Procédure contentieuse antérieure :

La commune de Saales a demandé au juge des référés du tribunal administratif de Strasbourg de condamner la société Citroën BSA Automobiles à lui verser à titre de provision la somme de 17 741,28 euros au titre de l'indemnisation de son préjudice.

Par une ordonnance n° 1900044 du 3 avril 2020, le juge des référés du tribunal administratif de Strasbourg a condamné la société Citroën BSA Automobiles à verser la somme provisionnelle de 14 741,28 euros à la commune de Saales et a mis à sa charge la somme de 1 500 euros au titre des dispositions de l'article L. 761-1 du code de justice administrative.

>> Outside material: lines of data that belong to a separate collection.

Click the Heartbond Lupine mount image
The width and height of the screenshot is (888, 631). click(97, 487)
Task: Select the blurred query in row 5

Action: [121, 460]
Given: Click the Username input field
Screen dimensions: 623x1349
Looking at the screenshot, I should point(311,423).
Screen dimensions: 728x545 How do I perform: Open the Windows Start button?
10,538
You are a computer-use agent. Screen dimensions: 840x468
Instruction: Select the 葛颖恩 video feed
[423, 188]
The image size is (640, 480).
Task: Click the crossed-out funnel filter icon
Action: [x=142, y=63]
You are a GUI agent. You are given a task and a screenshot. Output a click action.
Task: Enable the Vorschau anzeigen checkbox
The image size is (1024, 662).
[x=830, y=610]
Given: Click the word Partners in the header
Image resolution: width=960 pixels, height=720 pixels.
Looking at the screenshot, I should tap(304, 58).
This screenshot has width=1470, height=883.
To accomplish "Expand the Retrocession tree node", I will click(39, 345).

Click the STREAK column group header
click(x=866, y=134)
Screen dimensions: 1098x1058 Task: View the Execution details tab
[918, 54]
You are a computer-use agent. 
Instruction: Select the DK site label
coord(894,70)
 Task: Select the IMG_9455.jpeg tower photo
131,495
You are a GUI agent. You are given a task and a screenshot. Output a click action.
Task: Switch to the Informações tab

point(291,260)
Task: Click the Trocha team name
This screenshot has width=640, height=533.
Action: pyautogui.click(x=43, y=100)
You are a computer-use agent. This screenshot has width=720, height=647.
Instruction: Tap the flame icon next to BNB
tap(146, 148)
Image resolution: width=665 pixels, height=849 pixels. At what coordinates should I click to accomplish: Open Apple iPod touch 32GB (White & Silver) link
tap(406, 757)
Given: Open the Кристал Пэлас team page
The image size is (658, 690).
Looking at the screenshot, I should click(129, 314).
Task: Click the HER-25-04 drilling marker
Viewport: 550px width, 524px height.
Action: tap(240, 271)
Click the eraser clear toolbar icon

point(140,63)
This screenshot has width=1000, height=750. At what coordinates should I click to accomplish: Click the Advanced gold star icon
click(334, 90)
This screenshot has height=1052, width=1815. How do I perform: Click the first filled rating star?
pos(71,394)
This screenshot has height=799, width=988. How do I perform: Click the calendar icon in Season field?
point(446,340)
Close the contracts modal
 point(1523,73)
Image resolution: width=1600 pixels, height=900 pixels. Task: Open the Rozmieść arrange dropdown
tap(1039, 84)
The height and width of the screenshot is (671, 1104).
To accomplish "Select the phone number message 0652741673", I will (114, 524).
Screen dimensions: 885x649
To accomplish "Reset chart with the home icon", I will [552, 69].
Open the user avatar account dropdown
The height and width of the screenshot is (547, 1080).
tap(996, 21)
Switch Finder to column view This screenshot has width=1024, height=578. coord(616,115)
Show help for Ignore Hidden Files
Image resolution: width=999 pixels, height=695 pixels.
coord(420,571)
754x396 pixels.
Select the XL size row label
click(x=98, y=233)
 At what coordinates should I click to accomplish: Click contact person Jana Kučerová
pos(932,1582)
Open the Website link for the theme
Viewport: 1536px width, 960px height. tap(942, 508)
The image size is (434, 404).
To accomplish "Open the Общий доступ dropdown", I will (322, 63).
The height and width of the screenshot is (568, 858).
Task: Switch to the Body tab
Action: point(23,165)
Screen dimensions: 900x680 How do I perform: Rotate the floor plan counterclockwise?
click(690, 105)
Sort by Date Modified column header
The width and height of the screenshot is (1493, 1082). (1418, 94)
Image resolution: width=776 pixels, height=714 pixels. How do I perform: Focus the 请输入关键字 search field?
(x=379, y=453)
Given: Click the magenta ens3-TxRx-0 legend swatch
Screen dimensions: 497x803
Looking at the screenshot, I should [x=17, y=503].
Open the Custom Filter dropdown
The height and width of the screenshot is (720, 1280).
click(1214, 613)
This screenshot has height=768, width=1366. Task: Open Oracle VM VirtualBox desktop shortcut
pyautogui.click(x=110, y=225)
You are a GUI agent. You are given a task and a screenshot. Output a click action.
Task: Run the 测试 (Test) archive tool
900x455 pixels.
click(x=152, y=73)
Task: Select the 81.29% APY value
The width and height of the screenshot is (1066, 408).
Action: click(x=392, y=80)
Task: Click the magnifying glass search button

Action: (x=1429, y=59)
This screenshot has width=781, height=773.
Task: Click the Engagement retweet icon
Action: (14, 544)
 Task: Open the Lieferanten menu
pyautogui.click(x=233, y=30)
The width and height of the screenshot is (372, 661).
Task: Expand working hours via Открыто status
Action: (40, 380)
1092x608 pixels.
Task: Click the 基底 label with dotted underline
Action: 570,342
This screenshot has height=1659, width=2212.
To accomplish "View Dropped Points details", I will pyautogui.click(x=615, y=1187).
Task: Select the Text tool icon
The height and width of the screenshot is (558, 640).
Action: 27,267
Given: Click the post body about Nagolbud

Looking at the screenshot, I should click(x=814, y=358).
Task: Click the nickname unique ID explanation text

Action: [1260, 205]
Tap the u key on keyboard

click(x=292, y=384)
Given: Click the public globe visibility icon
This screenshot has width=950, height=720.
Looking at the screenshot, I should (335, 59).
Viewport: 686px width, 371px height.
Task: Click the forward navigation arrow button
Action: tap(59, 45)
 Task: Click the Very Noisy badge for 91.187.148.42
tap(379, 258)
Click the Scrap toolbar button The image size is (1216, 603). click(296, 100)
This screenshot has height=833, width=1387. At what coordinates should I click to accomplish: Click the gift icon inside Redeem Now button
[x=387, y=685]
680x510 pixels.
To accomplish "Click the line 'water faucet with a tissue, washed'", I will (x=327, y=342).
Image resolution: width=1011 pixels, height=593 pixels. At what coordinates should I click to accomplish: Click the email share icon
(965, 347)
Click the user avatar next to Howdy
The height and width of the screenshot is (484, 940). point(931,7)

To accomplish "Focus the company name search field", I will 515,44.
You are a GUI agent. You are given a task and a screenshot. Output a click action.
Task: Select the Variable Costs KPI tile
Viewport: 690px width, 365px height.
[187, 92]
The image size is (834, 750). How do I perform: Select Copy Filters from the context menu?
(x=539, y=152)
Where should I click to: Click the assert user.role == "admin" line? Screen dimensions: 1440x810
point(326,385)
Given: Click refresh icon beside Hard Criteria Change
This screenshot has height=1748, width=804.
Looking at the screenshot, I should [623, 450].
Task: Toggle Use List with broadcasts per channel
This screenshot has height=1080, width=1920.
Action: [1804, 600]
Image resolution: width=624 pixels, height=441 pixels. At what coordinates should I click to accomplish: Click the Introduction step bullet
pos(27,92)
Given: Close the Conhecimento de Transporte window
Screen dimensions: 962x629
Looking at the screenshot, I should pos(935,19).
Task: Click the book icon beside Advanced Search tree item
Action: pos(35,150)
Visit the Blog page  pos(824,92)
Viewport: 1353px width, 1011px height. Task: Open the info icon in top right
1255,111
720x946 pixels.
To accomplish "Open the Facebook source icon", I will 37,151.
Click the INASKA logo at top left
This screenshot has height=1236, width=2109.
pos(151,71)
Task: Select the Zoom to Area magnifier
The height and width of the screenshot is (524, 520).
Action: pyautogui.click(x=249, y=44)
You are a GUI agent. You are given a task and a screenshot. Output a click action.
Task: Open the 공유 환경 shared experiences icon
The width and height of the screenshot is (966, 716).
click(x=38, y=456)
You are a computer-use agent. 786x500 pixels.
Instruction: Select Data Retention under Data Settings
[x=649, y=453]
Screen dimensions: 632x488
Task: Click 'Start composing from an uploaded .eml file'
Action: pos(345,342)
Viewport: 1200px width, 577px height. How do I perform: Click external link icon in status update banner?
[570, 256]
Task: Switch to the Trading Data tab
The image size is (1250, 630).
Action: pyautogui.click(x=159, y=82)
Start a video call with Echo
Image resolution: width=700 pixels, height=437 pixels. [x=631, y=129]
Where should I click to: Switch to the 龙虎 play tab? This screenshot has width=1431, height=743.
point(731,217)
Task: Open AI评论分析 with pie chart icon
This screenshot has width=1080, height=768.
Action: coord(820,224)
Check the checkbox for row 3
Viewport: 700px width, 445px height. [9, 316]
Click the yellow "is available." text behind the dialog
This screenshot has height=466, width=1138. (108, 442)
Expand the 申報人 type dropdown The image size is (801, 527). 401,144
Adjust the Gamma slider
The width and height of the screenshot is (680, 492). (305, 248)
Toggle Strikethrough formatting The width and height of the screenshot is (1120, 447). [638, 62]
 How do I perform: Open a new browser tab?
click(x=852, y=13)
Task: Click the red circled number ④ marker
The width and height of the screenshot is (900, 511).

Procédure devant la Cour :

Par une requête, enregistrée le 17 avril 2020, et un mémoire en réplique enregistré le 29 juin 2020, la société Citroën BSA Automobiles, représentée par Me B..., demande à la cour :

1°) d'annuler l'ordonnance du 3 avril 2020 du juge des référés du tribunal administratif de Strasbourg ;

2°) de se déclarer incompétente ;

3°) de rejeter la requête de la commune de Saales ;

4°) de mettre à la charge de la commune de Saales les entiers frais et dépens et la somme de 3 000 euros à lui verser au titre des dispositions de l'article L. 761-1 du code de justice administrative ;

5°) de condamner la société Dangel à la tenir quitte de toute condamnation qui pourrait être prononcée à son encontre au profit de la commune de Saales ;

6°) de mettre à la charge de la société Dangel les entiers frais et dépens ainsi que la somme de 3 000 euros à lui verser au titre des dispositions de l'article L. 761-1 du code de justice administrative ;

Elle soutient que :

- le premier juge a méconnu le principe du contradictoire ;

- la commune fonde sa demande sur une obligation sérieusement contestable en raison de la nullité du contrat de gré à gré litigieux ;

- le premier juge a fait un mauvais usage du principe de loyauté des relations contractuelles ;

- le marché a été passé en dehors de toutes les règles du code des marchés publics alors applicables ;

- le marché en cause est manifestement nul ;

- le contrat passé par la commune n'est pas un contrat administratif par détermination de la loi et le juge administratif, saisi en référé provision, n'était pas compétent ;

- la garantie du véhicule expirait le 26 juin 2016, date à partir de laquelle elle ne devait plus de garantie pour les défauts et vices cachés ;

- la commune Saales ne pouvait plus agir en garantie des vices cachés ;

- il n'est pas possible d'étendre au contentieux administratif les règles prévues en matière de présomption irréfragable de faute ou de connaissance adoptées par les juridictions judiciaires ;

- le montant de la provision réclamée par la commune est excessif ;

- la société Dangel a engagé sa responsabilité à son égard en tant que réalisatrice des travaux modificatifs.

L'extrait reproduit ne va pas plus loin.